(Stored entries)
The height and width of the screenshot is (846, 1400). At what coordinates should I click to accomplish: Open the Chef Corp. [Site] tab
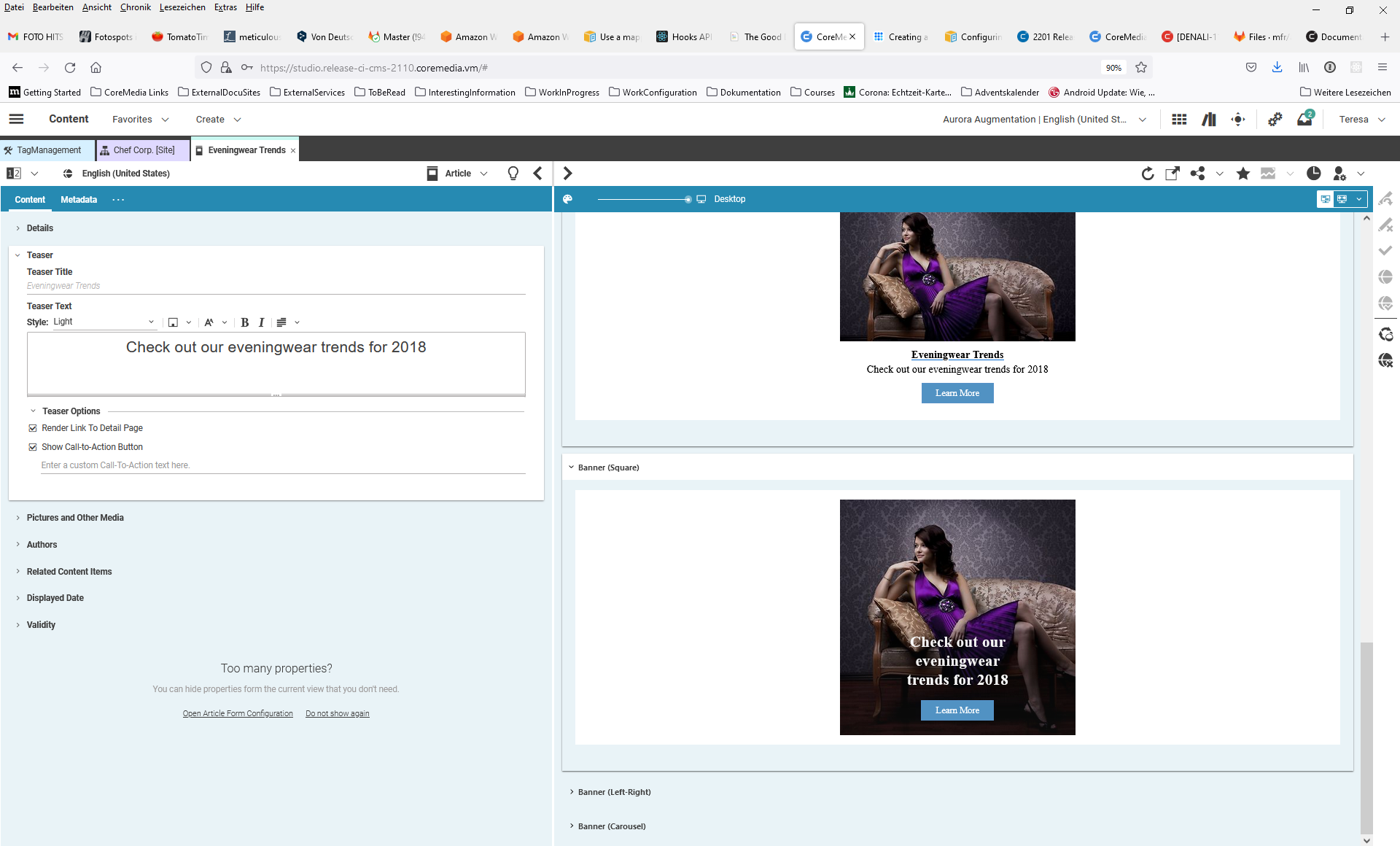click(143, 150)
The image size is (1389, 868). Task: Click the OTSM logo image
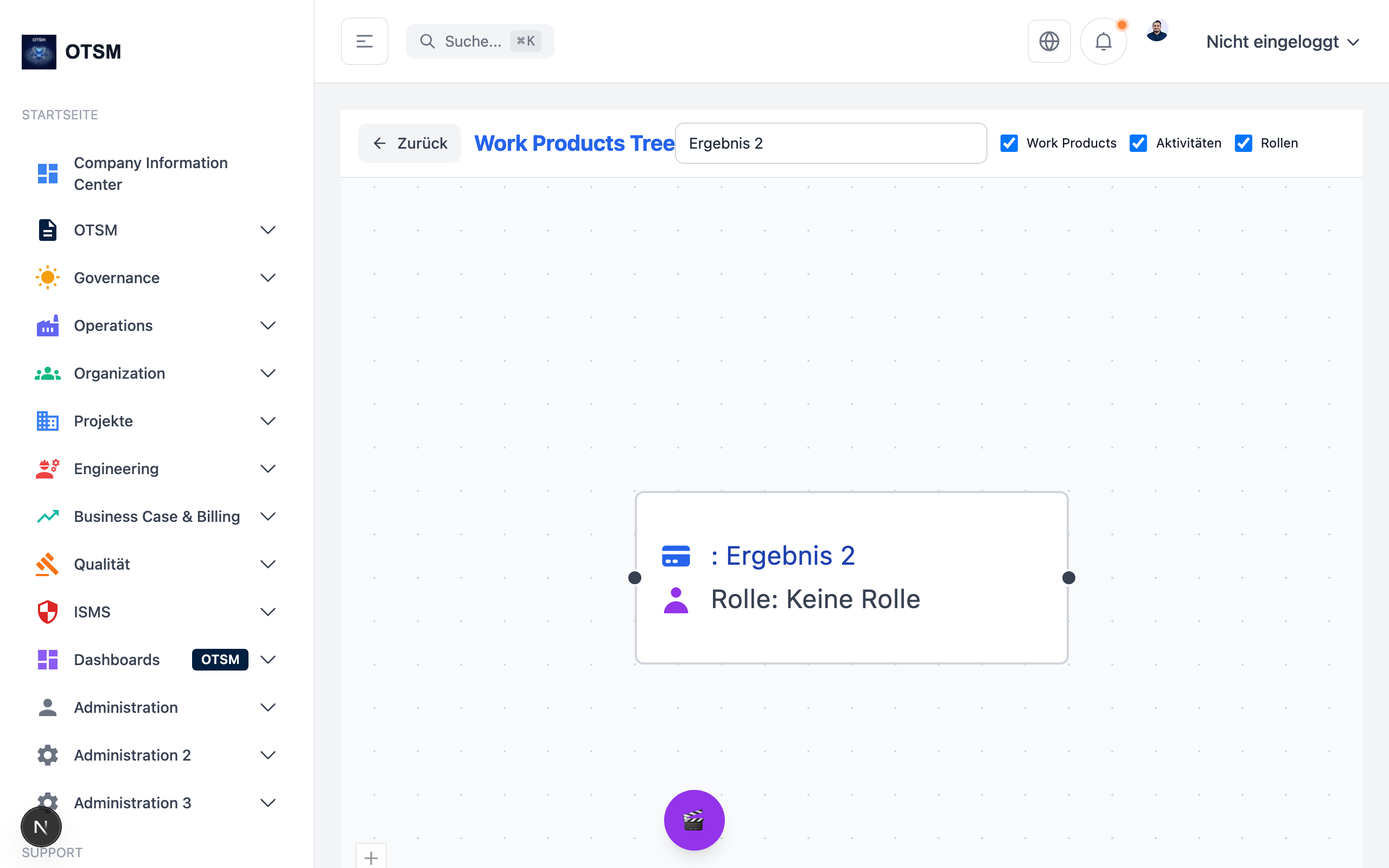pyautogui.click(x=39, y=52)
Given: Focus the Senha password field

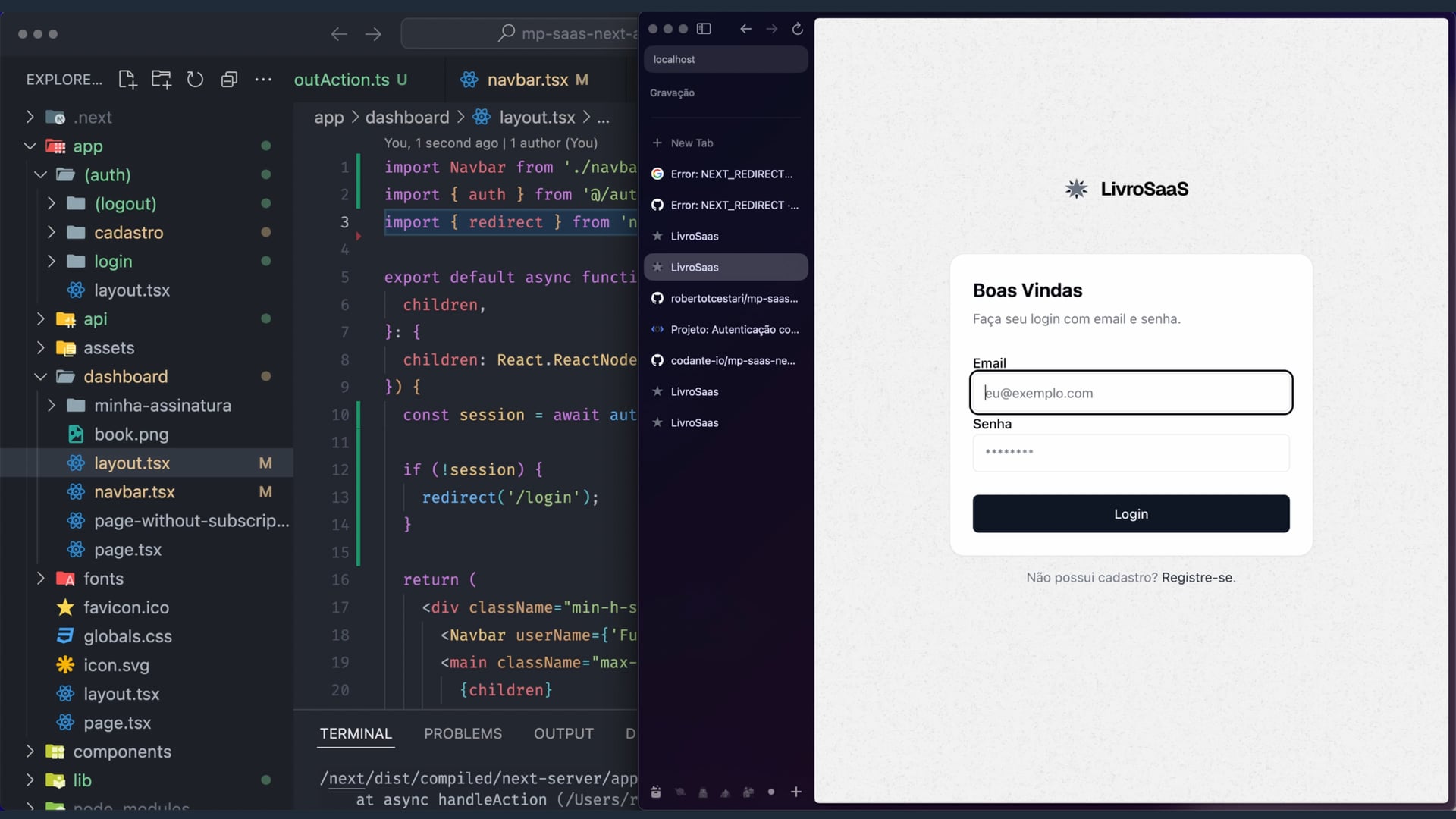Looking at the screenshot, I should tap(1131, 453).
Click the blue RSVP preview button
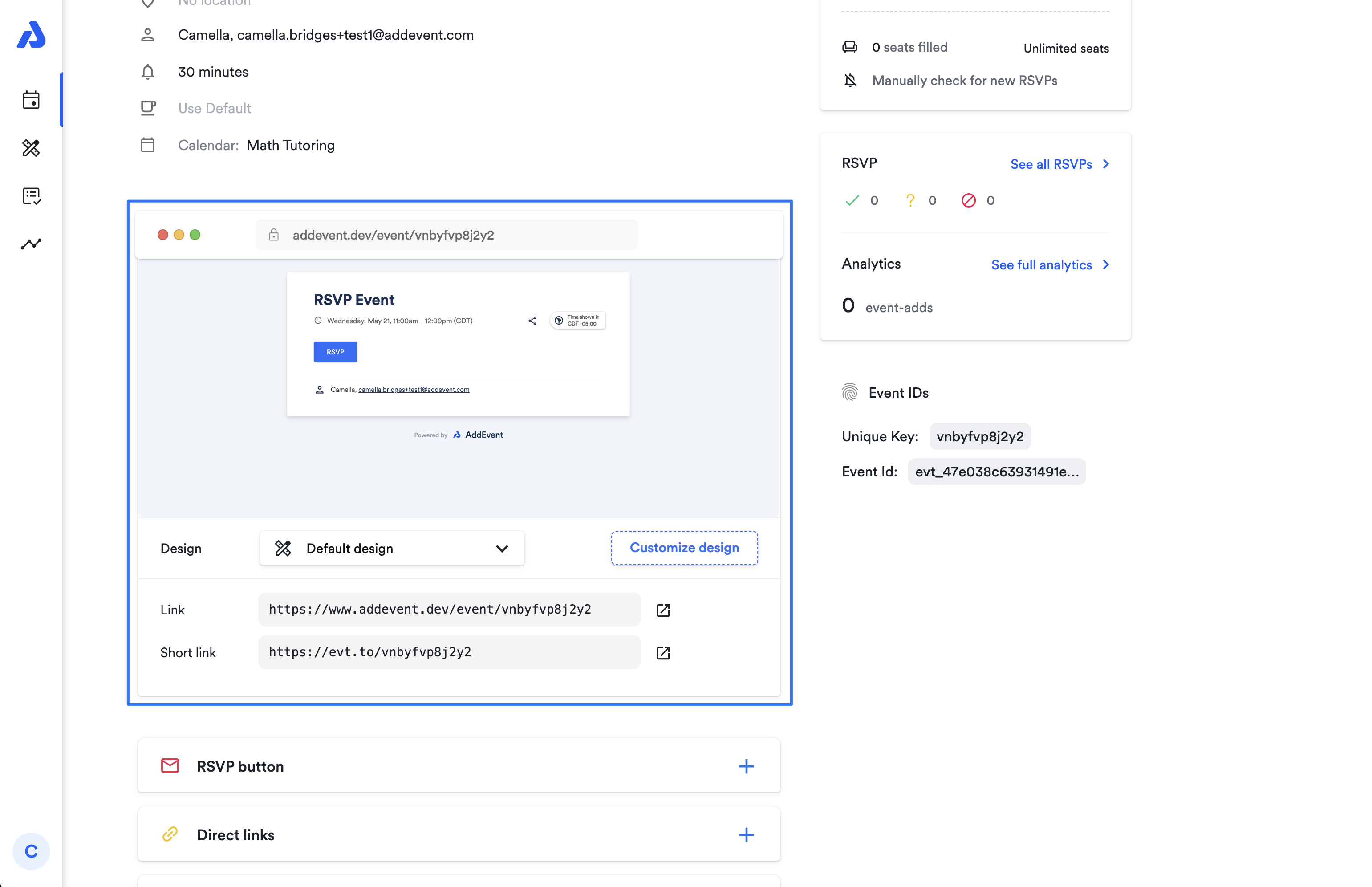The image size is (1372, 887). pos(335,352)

__Prompt__.
Word for word, return the records shown above without their pictures.

__Completed task__.
The height and width of the screenshot is (846, 1400). At what coordinates should I click to accomplish: Open the Chef Corp. [Site] tab
click(143, 150)
The image size is (1389, 868). Task: Click the OTSM logo image
pyautogui.click(x=39, y=52)
Given: Focus the Senha password field

Looking at the screenshot, I should tap(1131, 453).
Click the blue RSVP preview button
The image size is (1372, 887). pos(335,352)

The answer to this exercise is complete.